Task to complete: Scan the lines below for "will" and copy the matches.

=== Begin Enclosure ===

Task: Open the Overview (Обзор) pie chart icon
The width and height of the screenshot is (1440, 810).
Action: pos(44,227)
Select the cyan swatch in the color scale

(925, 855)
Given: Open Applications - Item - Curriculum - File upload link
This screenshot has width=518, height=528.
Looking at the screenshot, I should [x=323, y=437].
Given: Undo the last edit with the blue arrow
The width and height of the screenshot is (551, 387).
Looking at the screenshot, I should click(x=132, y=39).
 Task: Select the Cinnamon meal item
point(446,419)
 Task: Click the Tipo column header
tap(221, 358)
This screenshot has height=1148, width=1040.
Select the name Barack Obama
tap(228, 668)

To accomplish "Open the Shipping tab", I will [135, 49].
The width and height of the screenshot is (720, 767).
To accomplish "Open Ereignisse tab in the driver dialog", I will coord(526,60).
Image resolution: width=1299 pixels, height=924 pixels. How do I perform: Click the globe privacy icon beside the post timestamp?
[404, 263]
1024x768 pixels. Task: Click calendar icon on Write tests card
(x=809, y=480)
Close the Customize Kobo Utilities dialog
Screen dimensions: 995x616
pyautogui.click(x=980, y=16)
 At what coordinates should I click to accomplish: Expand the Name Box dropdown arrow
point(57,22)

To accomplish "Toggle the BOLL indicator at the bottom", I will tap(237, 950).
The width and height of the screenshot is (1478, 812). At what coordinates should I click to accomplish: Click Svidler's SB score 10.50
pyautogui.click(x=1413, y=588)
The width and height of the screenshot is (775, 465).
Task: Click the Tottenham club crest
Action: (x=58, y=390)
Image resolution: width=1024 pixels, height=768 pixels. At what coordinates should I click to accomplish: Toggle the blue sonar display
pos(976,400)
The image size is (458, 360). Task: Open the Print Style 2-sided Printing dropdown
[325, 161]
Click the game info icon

=== End Enclosure ===

Solution to this problem:
To accomplish "Open the Shipping tab", I will [135, 49].
To accomplish "Open Ereignisse tab in the driver dialog", I will coord(526,60).
To accomplish "Toggle the BOLL indicator at the bottom", I will tap(237, 950).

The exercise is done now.